_PROVIDED MATERIAL_

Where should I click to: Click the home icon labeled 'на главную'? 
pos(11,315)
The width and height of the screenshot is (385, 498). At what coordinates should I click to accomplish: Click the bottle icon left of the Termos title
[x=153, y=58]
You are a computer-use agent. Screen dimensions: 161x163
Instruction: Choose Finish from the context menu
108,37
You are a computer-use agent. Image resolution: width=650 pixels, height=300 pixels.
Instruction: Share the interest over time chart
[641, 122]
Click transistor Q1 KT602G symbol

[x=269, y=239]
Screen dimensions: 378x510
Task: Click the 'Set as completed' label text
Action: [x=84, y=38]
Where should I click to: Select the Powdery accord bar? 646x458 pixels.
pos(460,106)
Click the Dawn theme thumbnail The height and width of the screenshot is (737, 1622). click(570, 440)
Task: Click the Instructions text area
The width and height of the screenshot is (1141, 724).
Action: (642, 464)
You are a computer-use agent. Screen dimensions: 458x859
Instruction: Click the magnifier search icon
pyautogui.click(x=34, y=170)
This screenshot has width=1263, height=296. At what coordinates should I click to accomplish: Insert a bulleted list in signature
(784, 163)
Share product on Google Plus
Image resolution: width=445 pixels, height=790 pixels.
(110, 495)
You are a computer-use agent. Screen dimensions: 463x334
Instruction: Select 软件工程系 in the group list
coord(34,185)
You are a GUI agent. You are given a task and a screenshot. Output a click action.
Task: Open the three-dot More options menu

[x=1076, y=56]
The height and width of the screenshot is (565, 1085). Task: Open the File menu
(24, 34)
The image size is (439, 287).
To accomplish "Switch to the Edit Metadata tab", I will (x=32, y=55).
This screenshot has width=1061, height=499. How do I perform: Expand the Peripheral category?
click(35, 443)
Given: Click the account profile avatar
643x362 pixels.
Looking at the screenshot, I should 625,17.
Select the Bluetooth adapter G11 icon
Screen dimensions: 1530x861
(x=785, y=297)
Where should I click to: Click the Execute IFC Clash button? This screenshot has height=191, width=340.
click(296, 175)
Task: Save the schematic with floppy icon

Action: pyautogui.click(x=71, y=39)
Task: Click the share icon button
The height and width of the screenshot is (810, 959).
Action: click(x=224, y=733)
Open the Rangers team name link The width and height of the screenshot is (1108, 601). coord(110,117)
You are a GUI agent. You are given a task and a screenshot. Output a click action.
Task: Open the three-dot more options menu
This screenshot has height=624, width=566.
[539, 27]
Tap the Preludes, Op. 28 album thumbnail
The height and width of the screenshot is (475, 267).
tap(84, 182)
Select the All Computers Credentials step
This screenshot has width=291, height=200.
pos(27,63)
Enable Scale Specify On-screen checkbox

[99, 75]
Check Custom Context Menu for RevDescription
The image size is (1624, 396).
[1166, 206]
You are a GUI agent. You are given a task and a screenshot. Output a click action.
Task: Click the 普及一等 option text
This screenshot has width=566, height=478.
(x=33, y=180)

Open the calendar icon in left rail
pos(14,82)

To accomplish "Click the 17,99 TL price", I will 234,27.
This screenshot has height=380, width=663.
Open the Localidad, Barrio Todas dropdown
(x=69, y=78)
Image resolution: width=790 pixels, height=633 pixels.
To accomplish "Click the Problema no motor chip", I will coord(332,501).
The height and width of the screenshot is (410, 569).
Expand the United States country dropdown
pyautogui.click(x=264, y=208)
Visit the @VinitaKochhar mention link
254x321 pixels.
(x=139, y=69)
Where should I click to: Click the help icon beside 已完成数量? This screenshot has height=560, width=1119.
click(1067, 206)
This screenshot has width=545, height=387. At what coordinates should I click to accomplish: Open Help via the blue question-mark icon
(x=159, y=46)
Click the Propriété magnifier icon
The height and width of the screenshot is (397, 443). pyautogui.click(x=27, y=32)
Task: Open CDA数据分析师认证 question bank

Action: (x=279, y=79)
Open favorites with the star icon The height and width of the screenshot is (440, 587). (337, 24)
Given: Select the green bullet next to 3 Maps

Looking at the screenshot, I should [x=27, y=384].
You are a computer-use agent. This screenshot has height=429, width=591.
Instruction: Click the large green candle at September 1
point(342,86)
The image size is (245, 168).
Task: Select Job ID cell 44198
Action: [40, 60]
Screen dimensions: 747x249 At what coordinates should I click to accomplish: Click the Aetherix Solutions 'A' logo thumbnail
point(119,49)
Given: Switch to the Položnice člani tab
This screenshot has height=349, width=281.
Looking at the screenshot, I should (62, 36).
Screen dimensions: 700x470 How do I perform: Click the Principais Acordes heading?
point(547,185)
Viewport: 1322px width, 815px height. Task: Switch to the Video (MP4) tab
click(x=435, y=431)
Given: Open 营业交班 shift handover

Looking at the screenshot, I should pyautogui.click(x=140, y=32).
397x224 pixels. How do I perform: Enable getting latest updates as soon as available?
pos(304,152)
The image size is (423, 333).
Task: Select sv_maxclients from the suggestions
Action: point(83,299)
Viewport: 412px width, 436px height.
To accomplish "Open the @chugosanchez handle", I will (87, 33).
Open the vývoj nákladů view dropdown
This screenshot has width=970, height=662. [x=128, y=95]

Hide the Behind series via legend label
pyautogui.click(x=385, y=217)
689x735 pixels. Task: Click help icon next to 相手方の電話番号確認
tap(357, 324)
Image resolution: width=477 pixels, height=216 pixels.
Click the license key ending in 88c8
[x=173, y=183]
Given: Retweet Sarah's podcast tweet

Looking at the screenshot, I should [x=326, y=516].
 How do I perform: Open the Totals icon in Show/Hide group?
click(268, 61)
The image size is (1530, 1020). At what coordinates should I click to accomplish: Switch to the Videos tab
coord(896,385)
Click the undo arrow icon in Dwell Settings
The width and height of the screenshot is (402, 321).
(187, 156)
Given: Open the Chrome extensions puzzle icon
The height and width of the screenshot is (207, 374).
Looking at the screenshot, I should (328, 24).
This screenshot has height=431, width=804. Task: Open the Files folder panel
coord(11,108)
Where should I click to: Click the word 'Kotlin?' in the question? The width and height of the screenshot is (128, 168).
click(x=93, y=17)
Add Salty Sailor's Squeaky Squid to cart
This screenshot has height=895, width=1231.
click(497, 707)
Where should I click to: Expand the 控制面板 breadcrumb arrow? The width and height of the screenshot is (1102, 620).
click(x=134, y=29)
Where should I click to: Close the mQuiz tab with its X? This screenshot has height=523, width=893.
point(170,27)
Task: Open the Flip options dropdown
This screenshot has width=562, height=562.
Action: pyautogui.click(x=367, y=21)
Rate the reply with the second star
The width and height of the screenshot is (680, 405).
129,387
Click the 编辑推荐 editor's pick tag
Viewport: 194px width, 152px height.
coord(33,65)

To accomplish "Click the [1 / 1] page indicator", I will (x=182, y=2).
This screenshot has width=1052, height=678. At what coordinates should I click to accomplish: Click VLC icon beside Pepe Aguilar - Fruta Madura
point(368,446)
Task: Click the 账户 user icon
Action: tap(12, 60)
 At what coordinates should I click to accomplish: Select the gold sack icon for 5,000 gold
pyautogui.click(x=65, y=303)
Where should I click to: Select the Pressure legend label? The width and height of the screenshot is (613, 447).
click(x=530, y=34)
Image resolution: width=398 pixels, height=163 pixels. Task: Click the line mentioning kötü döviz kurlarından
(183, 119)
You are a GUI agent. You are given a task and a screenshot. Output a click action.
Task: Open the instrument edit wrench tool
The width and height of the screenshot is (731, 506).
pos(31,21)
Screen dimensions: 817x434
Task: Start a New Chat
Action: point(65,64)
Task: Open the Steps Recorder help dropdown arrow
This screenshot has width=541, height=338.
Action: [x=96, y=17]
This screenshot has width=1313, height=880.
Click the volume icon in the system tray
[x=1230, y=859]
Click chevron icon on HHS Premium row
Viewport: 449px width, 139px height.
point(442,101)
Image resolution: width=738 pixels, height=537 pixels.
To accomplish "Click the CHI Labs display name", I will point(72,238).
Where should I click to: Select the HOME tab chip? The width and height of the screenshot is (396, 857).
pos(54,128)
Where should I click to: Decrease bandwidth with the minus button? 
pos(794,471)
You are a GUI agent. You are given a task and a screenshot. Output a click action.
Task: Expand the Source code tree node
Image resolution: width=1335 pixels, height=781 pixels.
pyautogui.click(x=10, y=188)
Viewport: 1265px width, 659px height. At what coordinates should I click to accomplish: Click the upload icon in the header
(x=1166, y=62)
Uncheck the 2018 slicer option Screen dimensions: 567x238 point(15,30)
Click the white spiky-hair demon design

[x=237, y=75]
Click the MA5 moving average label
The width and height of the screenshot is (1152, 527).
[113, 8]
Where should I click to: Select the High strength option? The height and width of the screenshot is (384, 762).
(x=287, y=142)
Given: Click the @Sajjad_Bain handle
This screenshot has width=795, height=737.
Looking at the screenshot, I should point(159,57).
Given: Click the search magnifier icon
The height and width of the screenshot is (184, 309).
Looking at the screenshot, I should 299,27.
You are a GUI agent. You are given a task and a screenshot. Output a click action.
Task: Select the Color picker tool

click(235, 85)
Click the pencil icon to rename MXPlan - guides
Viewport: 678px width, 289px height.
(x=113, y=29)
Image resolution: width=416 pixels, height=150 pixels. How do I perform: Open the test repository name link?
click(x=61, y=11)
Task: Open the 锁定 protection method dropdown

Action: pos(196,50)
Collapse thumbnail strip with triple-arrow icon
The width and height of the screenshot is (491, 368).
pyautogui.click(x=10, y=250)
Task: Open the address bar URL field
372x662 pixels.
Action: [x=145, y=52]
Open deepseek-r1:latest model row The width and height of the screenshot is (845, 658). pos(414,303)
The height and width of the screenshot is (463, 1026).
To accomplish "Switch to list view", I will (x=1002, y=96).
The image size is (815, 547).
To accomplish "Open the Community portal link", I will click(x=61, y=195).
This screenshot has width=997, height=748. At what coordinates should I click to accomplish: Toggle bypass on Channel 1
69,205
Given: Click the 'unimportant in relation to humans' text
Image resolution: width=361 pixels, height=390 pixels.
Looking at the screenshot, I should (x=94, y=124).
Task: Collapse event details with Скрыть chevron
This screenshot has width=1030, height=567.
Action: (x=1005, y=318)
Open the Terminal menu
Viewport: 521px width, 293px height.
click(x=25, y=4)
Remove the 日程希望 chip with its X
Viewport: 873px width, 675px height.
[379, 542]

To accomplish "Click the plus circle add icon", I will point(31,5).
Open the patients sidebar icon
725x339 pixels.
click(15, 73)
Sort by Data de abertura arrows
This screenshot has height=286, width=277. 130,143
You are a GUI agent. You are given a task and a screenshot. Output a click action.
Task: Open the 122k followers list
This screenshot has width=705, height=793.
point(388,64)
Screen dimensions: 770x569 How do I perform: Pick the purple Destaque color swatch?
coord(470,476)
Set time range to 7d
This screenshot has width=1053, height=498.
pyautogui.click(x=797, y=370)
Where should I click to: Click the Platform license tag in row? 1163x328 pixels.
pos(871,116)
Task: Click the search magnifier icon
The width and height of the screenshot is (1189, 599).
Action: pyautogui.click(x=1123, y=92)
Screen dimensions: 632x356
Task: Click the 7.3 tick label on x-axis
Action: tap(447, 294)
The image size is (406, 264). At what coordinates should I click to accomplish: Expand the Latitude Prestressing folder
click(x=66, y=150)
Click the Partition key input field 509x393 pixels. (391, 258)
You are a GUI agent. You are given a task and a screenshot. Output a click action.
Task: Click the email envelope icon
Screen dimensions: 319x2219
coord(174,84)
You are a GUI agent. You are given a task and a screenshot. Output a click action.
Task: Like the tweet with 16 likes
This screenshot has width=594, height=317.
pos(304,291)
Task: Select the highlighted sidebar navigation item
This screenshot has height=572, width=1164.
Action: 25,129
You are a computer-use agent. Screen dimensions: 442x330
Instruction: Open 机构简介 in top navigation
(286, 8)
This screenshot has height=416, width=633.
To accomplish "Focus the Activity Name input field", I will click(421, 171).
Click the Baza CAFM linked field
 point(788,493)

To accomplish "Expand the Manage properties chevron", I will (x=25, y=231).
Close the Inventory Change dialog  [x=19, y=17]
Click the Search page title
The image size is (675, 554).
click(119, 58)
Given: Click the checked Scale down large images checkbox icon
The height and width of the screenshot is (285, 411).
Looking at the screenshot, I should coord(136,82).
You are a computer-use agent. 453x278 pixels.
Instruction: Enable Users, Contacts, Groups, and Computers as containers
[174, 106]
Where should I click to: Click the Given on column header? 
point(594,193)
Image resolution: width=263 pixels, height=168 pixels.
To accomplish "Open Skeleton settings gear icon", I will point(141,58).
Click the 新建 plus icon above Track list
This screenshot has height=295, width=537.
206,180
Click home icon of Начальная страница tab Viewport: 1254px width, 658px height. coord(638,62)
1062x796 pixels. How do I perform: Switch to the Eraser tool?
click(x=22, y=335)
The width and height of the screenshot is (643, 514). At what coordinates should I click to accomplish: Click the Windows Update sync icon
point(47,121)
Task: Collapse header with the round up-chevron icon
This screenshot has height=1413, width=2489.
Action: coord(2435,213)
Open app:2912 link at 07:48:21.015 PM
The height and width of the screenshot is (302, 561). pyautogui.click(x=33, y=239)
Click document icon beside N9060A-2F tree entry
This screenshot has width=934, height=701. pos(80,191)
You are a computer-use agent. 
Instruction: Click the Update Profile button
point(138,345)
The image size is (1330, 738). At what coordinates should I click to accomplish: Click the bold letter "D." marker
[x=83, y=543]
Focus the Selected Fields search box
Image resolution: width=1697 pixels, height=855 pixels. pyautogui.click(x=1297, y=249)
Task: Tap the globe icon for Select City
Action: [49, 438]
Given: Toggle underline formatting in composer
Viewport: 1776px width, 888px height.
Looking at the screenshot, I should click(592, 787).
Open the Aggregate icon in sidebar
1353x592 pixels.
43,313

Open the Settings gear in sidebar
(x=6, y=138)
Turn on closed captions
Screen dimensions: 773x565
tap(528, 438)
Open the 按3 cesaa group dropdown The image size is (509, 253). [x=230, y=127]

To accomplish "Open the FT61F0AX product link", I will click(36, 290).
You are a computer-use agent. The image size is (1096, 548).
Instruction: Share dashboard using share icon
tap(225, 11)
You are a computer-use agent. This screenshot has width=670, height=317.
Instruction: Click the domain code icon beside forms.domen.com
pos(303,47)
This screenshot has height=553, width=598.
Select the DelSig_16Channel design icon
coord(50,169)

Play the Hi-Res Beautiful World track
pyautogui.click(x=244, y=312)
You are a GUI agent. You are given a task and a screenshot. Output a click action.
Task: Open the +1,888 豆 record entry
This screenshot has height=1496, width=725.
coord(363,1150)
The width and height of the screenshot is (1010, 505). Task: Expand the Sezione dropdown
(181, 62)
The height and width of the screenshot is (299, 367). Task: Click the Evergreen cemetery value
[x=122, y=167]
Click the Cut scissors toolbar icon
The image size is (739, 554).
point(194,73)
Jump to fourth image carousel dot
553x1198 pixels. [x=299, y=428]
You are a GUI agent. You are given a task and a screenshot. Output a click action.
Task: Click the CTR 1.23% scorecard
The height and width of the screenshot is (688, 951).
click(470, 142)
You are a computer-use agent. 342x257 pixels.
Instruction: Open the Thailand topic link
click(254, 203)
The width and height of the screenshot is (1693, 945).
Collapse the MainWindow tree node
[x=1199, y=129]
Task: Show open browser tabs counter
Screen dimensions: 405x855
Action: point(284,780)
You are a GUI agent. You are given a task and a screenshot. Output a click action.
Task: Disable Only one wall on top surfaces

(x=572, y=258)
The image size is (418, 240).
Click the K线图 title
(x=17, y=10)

_REQUIRED WORK_
What lines above contain "input"? Copy them out.

_SOLUTION TO THE PROBLEM_
Click the Partition key input field 509x393 pixels. (391, 258)
To accomplish "Focus the Activity Name input field", I will click(421, 171).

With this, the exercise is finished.